(Records of locating words and items)
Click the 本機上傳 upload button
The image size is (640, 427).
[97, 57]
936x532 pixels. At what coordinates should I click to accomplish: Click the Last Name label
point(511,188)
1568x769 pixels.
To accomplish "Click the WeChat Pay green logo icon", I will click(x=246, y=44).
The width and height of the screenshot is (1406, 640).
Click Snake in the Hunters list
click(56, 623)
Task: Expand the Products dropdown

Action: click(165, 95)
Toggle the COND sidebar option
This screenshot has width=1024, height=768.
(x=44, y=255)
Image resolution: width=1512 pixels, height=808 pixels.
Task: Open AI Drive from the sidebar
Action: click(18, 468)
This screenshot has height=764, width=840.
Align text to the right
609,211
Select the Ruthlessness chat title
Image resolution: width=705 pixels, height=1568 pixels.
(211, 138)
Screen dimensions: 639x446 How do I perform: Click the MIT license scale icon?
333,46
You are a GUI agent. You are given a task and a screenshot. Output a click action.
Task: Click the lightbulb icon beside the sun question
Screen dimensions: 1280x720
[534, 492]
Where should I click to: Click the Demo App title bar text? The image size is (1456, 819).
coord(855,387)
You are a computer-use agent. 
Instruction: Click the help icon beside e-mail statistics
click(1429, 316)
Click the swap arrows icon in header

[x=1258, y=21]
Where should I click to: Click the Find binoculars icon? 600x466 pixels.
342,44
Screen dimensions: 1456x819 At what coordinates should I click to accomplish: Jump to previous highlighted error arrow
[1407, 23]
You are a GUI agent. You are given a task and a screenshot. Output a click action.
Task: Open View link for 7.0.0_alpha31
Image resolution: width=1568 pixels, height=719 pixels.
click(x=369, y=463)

- [EXERCISE GOAL] Copy out all of the material above word for word, keeping every line as it stands.

- [WRITTEN SOLUTION]
Click the 本機上傳 upload button
The image size is (640, 427).
[97, 57]
936x532 pixels. At what coordinates should I click to accomplish: Click the Last Name label
point(511,188)
1568x769 pixels.
To accomplish "Click the WeChat Pay green logo icon", I will click(x=246, y=44).
The width and height of the screenshot is (1406, 640).
Click Snake in the Hunters list
click(56, 623)
Task: Expand the Products dropdown

Action: click(165, 95)
Toggle the COND sidebar option
This screenshot has width=1024, height=768.
(x=44, y=255)
Image resolution: width=1512 pixels, height=808 pixels.
Task: Open AI Drive from the sidebar
Action: click(18, 468)
This screenshot has height=764, width=840.
Align text to the right
609,211
Select the Ruthlessness chat title
Image resolution: width=705 pixels, height=1568 pixels.
(211, 138)
Screen dimensions: 639x446 How do I perform: Click the MIT license scale icon?
333,46
You are a GUI agent. You are given a task and a screenshot. Output a click action.
Task: Click the lightbulb icon beside the sun question
Screen dimensions: 1280x720
[534, 492]
Where should I click to: Click the Demo App title bar text? The image size is (1456, 819).
coord(855,387)
You are a computer-use agent. 
Instruction: Click the help icon beside e-mail statistics
click(1429, 316)
Click the swap arrows icon in header

[x=1258, y=21]
Where should I click to: Click the Find binoculars icon? 600x466 pixels.
342,44
Screen dimensions: 1456x819 At what coordinates should I click to accomplish: Jump to previous highlighted error arrow
[1407, 23]
You are a GUI agent. You are given a task and a screenshot. Output a click action.
Task: Open View link for 7.0.0_alpha31
Image resolution: width=1568 pixels, height=719 pixels.
click(x=369, y=463)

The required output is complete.